There are several pathways by which Americans accumulate medical debt related to chronic diseases, Irina Grafova, the study’s lead author and an assistant professor at the Rutgers School of Public Health, said in an interview. The first occurs when an individual’s chronic condition prevents them from working at their full potential. For example, someone with severe anxiety may not be able to work as many hours as their colleagues, and a person with asthma or lung disease may not be able to work in a job that requires frequent walking.

“If you have a lower income because of your chronic health condition, that means less money to pay the bills,” Grafova said.

The other factor is out-of-pocket spending. Grafova pointed out that all patients in the U.S. who are being treated for chronic conditions will face out-of-pocket medical costs, regardless of their insurance status. Not surprisingly, the burden will be felt most among the uninsured and those whose health plans have high out-of-pocket maximums.

The study found that the chronic conditions most strongly associated with medical debt differed by household income levels. These conditions are heart disease, asthma, and anxiety disorders for lower-income households; diabetes, lung disease, and mood disorders for middle-income households; and cancer, lung disease, arthritis, and mood disorders for higher-income households.

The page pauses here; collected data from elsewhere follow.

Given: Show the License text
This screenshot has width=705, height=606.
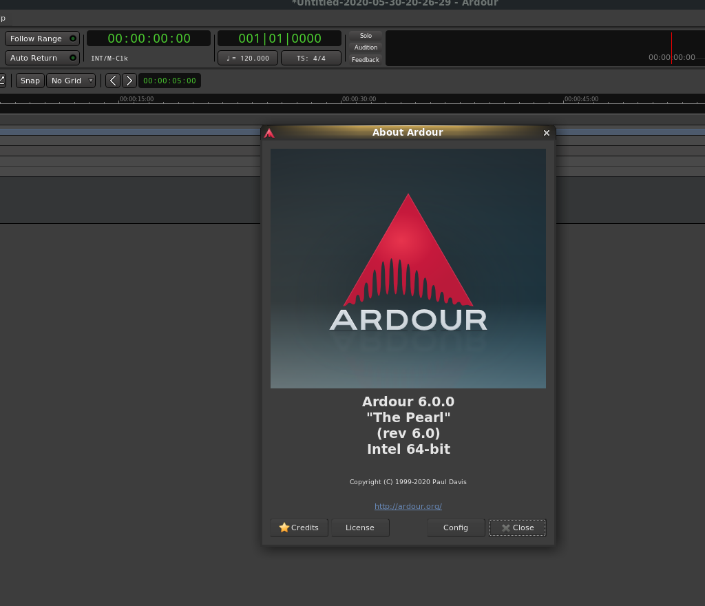Looking at the screenshot, I should (x=360, y=527).
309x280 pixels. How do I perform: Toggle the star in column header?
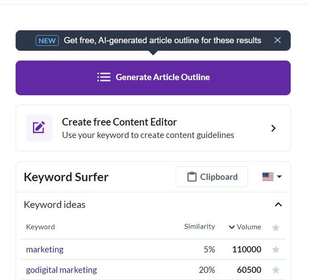tap(276, 227)
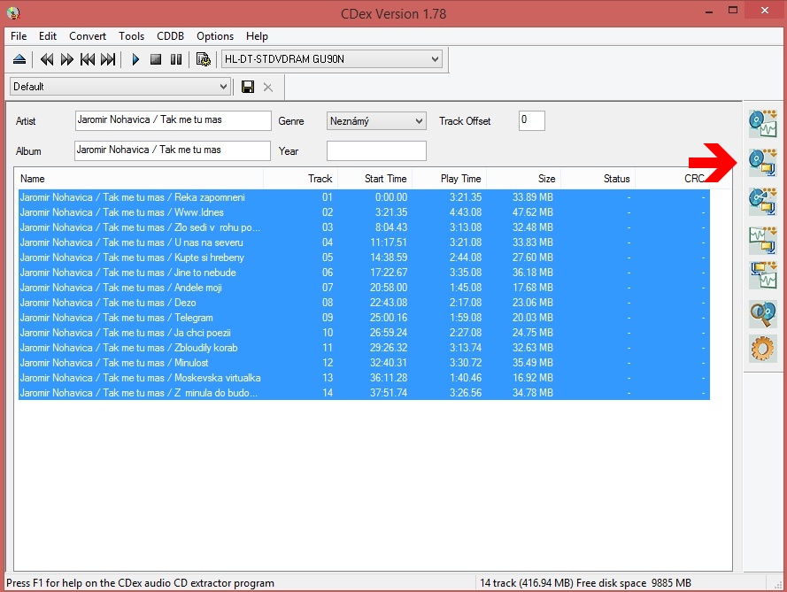The image size is (787, 592).
Task: Save the current profile with floppy icon
Action: tap(248, 87)
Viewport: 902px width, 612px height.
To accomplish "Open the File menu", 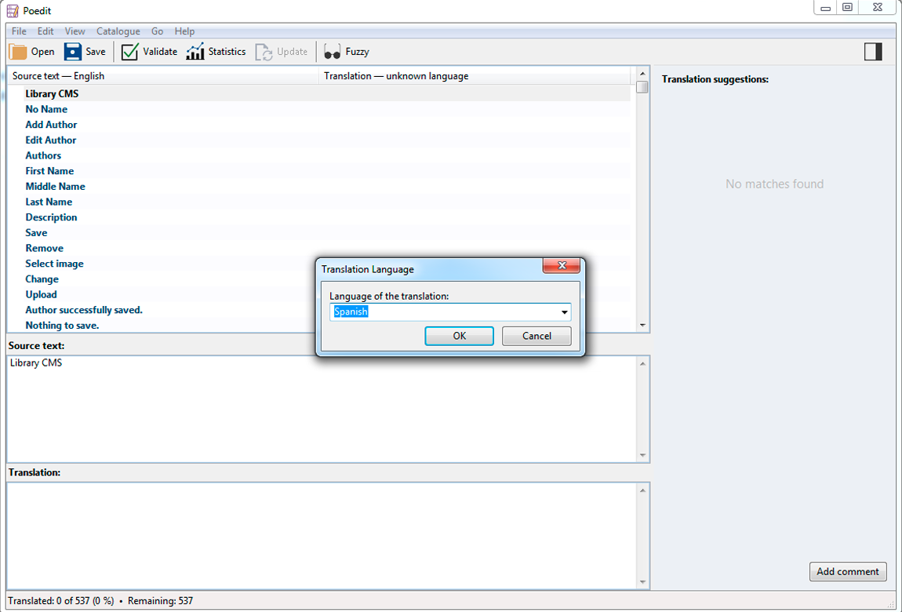I will (x=19, y=31).
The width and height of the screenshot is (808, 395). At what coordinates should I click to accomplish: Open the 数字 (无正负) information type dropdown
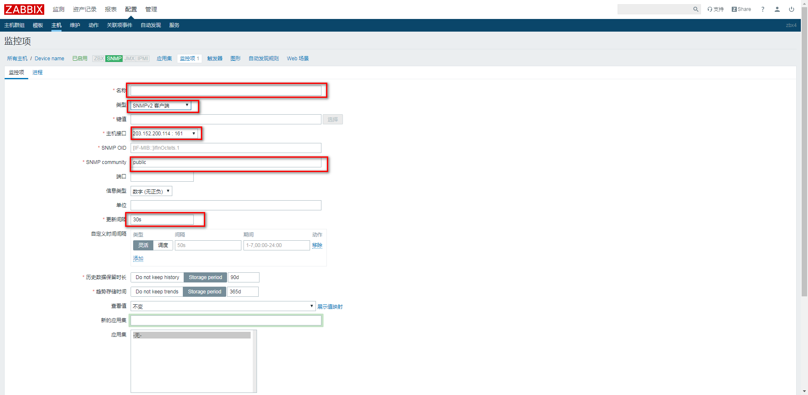point(151,191)
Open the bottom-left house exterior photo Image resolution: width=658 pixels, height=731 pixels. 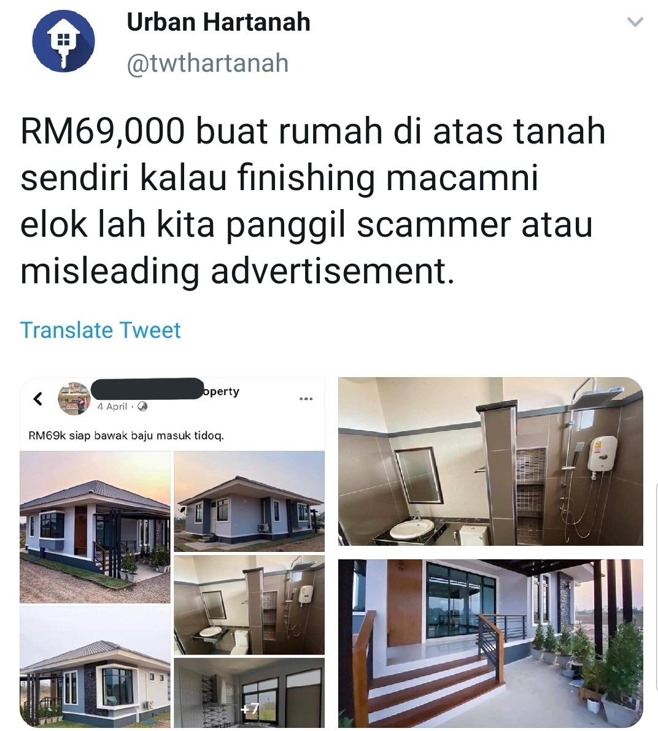pos(95,667)
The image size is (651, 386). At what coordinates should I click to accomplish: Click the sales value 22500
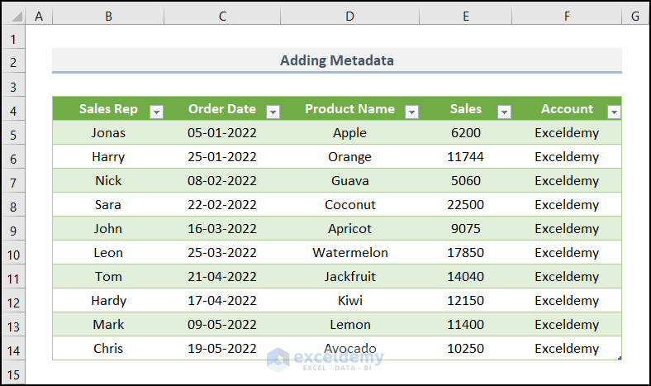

More research is needed to determine why certain chronic diseases affect people financially differently depending on their household income, Grafova said. In fact, medical debt in the U.S. as a whole is a topic that researchers need to pay more attention to, she argues.

Most studies of medical debt look only at unpaid medical bills, according to Grafova. When people pay their medical bills by credit card, researchers typically treat those costs as “paid,” even though those credit card charges can create debt that can haunt patients for years.

“We probably really underestimate the medical debt,” Grafova said. “Many people pay medical bills with credit cards. And if they do, they’re not even part of our outcome variable.